# Outlier

*(in statistics)*

Any observation in a set of data that is inconsistent with the remainder of the observations in that data set. The outlier is inconsistent in the sense that it is not indicative of possible future behaviour of data sets coming from the same source. Outliers sometimes go by the name of contaminants, spurious or rogue observations, or discordant values.

Valid inferences concerning a particular data set can only be made once one first determines which observations, if any, are potential outliers, and how these observations should be treated in the subsequent analysis. These considerations lead to three main issues associated with outliers: outlier testing, efficient or accommodative estimation, and robust estimation.

Before these issues can be discussed, however, one needs to formulate a mathematical model that describes outliers. One of the most commonly used models, which was originally introduced in its most general form in [a4], is called the slippage model. In this model it is assumed that, out of $ n $ observations, $ n - p $ arise from some probability distribution with probability density function $ f ( x ) $( cf. also Density of a probability distribution), while the remaining observations (the outliers) come from some modified form of the original distribution, usually denoted by $ g ( x ) $. For example, $ f ( x ) $ could be the normal $ N ( \mu, \sigma ^ {2} ) $ probability density function (cf. Normal distribution), while $ g ( x ) $ could be $ N ( \mu + a \sigma, \sigma ^ {2} ) $. Another model, called the mixture model, assumes that, for each observation, there is a certain probability $ \lambda $ that the observation comes from the probability density function $ f ( x ) $ and a probability $ ( 1 - \lambda ) $ that it comes from the probability density function $ g ( x ) $. There are many other outlier models; they can all be found in [a1] or [a6], which are both general reference books on outliers.
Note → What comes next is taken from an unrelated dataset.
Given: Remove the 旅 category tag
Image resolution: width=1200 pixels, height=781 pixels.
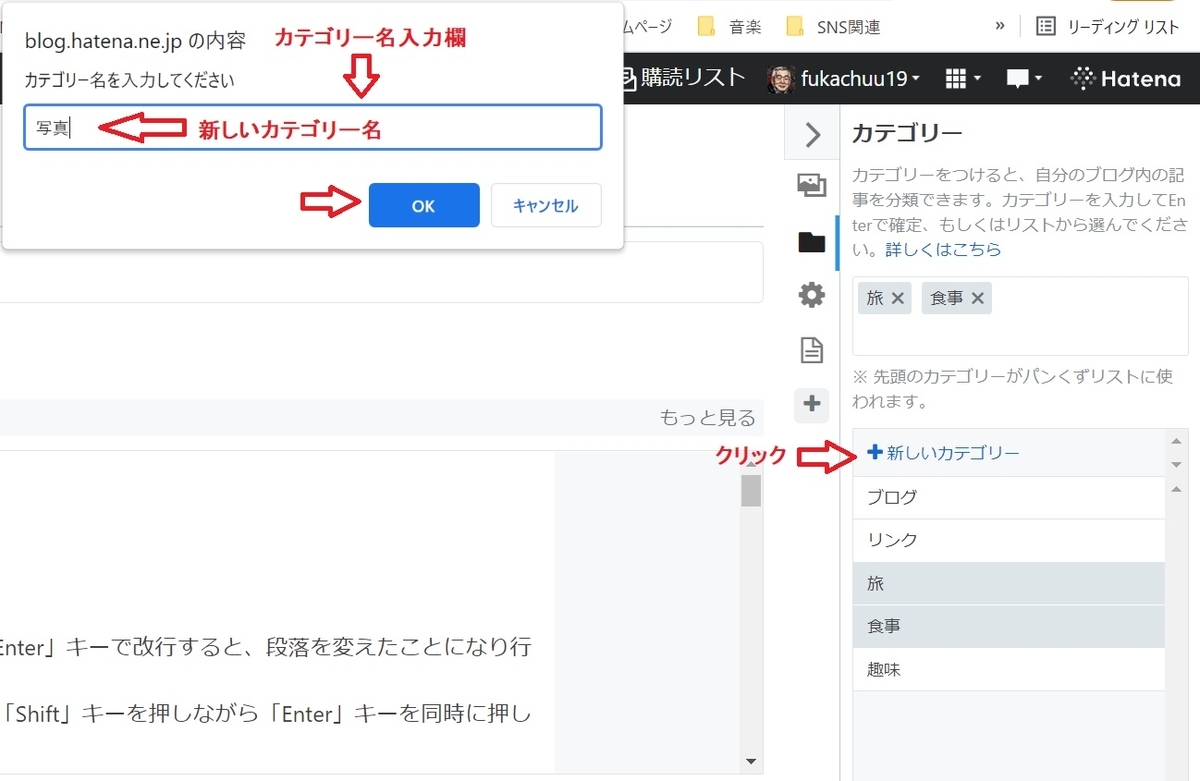Looking at the screenshot, I should point(900,297).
The first step in effectively dealing with outliers is to perform a statistical test to determine which observations are potential outliers. In this regard, many test statistics are available for a variety of distributions, many of which have been derived using the maximum-likelihood ratio principle with one of the above-mentioned outlier models as the alternative model. For example, the test statistic $ T = { {( Y _ {n:n } - {\overline{Y}\; } _ {n} ) } / S } $( where $ Y _ {n:n } $ is the largest observation, $ {\overline{Y}\; } _ {n} $ is the average of the observations, and $ S ^ {2} $ is the sample variance) is the maximum-likelihood ratio test (cf. also Likelihood-ratio test) for the normal model when the alternative model is the slippage outlier model given in the example above with $ p = 1 $ and $ a > 0 $. Unusually large values of $ T $( given in [a1]) will lead to declaring the largest observation to be an outlier.

Once one has determined that there are potential outliers in the sample, there are two ways to proceed. The first way involves the use of robust methods, that is, methods of analysis that will be minimally affected by the presence of outliers. For example, to estimate the population mean $ \mu $ based on a sample of observations, one might use a trimmed mean,

$$ T _ {r,n } = { \frac{1}{n - 2r } } ( Y _ {r + 1:n } + \dots + Y _ {n - r:n } ) $$

for $ r \geq 1 $, where $ Y _ {1:n } \leq \dots \leq Y _ {n:n } $ are the ordered observations, rather than the full sample mean (which is the trimmed mean with $ r = 0 $). The trimmed mean excludes entirely the $ r $ largest and $ r $ smallest observations (which are most likely to be the outliers under the slippage model) from the analysis, and can therefore be expected to perform better than the full sample mean when outliers are indeed present. The performance of an estimator can be assessed based on its bias and mean-square error (cf. also Biased estimator; Error). Such comparisons can be found in [a4] and [a5] for the single outlier ( $ p = 1 $) normal model. For example, using the slippage model described above when $ n = 10 $, the full sample mean $ T _ {0,10 } $ has mean-square error $ 0.10 \sigma ^ {2} $ when no outliers are present and $ 0.26 \sigma ^ {2} $ when there is a single outlier in the sample with $ a = 4.0 $. On the other hand, the mean-square error of $ T _ {1,10 } $ is $ 0.105 \sigma ^ {2} $ when no outliers are present, and only increases to $ 0.149 \sigma ^ {2} $ when there is a single outlier with $ a = 4.0 $. Thus, the robust estimator $ T _ {1,10 } $ provides protection (considerably lower mean-square error) against the presence of outliers, for a premium (slightly higher mean-square error when there are no outliers).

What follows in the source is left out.